That's the model that Netflix uses. They probably could try to do a games-only subscription, but just adding some great games (and some not great games) to their catalog encourages people to stick with their Netflix subscription so they can keep playing Civilization, Kentucky Road Zero or the Monument Valley series.
 

They do not make any money for QOL improvements in DDB. They will fix serious bugs but development will only focus on money makers.
I'm not sure I follow. Making the product offer better value for money is a good way to continue to grow it. Maps has been a game-changer for a lot of folks on DDB, and we just had a thread from someone moving his entire campaign to DDB in order to use Maps.

Here's the thing: 50+ years into D&D, it is still basically about selling books. Yes, it has incredible brand recognition, but WotC, like TSR before them, has continued to struggle make money off anything other than books, and the occasional license (BG 3 was obviously a jackpot for them, but not the kind of thing you can plan around).

So if you're going to be a bookstore, then it's all about maximizing the profit margin. And DDB is fantastic for that, given that it's all digital so WotC can basically keep everything from each of their own books it sells, and a chunk of any 3PP books. I suspect that the revenue stream from subscriptions is of secondary importance to keeping folks tied to the DDB ecosystem, and that's why WotC offers pretty insane value for a Master Tier subscription.

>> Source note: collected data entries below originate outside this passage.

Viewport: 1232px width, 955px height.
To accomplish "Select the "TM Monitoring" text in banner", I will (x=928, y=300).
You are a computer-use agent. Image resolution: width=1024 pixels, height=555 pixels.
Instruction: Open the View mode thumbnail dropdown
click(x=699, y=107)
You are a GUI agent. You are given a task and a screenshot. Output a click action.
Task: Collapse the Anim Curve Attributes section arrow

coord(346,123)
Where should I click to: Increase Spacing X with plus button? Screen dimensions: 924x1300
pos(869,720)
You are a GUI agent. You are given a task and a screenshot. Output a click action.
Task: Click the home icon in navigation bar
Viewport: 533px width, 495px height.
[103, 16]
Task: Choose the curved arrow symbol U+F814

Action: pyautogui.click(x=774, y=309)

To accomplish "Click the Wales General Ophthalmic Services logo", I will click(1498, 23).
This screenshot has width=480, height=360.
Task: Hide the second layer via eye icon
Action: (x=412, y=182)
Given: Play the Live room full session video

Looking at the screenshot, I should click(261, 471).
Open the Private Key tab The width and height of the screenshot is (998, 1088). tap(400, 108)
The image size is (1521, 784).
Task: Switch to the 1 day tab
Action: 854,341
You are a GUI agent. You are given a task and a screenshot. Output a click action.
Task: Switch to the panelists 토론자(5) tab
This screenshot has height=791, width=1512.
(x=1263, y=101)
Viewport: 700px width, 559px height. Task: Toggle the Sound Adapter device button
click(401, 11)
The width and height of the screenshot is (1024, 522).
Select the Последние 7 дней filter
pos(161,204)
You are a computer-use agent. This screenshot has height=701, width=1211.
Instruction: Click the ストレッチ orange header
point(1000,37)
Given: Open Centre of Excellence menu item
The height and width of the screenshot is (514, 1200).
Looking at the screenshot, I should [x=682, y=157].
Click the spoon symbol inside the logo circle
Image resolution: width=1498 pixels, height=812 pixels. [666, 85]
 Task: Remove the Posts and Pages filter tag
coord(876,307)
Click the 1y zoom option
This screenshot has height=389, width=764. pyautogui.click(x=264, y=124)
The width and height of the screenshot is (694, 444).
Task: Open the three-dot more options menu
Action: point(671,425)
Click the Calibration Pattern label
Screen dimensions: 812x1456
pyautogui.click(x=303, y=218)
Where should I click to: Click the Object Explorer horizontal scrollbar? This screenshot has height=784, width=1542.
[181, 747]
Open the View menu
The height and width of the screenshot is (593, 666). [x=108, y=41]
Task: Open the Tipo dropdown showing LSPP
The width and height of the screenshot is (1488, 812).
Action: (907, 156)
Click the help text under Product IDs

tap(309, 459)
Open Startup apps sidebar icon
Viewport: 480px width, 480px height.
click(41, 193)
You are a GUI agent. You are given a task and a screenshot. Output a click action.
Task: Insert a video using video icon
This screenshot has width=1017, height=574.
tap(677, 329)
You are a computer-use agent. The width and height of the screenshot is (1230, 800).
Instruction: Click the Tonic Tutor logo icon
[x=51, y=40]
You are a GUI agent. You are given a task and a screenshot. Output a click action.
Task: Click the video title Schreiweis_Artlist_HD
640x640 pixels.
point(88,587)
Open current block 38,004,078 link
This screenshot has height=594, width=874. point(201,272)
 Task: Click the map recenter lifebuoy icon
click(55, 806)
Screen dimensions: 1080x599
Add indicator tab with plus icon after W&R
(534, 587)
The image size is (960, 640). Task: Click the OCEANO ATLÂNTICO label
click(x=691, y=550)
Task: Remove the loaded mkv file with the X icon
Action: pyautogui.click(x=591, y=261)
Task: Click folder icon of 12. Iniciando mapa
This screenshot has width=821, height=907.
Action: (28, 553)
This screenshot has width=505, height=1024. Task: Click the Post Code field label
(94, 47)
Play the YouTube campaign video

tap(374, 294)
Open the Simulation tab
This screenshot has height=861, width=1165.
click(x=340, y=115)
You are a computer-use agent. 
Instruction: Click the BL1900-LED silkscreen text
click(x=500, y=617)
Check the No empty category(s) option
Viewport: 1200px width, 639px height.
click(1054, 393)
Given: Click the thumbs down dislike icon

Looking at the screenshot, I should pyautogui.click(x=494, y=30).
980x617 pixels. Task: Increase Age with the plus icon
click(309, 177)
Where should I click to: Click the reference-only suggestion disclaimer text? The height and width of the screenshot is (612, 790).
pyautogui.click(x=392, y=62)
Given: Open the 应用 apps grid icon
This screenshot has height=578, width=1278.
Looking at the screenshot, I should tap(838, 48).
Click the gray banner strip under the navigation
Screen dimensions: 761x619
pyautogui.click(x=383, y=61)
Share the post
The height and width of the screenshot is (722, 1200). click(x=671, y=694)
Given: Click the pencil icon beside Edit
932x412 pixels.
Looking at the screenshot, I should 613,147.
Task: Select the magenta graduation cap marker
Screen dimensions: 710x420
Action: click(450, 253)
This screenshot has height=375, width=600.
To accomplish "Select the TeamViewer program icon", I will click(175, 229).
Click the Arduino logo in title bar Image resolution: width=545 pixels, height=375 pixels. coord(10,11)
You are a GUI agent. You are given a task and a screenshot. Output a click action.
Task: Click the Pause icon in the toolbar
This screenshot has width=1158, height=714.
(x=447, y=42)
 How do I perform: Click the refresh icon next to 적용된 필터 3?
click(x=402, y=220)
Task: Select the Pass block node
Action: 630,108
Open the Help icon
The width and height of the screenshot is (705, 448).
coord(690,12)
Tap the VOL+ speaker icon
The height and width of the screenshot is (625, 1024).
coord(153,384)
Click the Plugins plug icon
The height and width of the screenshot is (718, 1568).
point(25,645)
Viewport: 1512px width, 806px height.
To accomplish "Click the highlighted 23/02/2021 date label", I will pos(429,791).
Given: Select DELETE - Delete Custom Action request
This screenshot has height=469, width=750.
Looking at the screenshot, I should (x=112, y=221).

I think Sigil was ultimately intended to offer a second digital revenue stream to DDB, other than books: the sale of digital miniatures and terrain assets. In fact, that's how it was basically introduced back in the "OneD&D announcement" - as a coequal pillar along with the new books and DDB, which was to tie the three together. But clearly their projections have shown that there just isn't the demand to justify the development and maintenance costs. So instead of becoming a new revenue stream, the VTT, as Maps, is folded back into being another feature attached to the Master Tier subscription, with Sigil lingering on for awhile as a kind of vestigial limb.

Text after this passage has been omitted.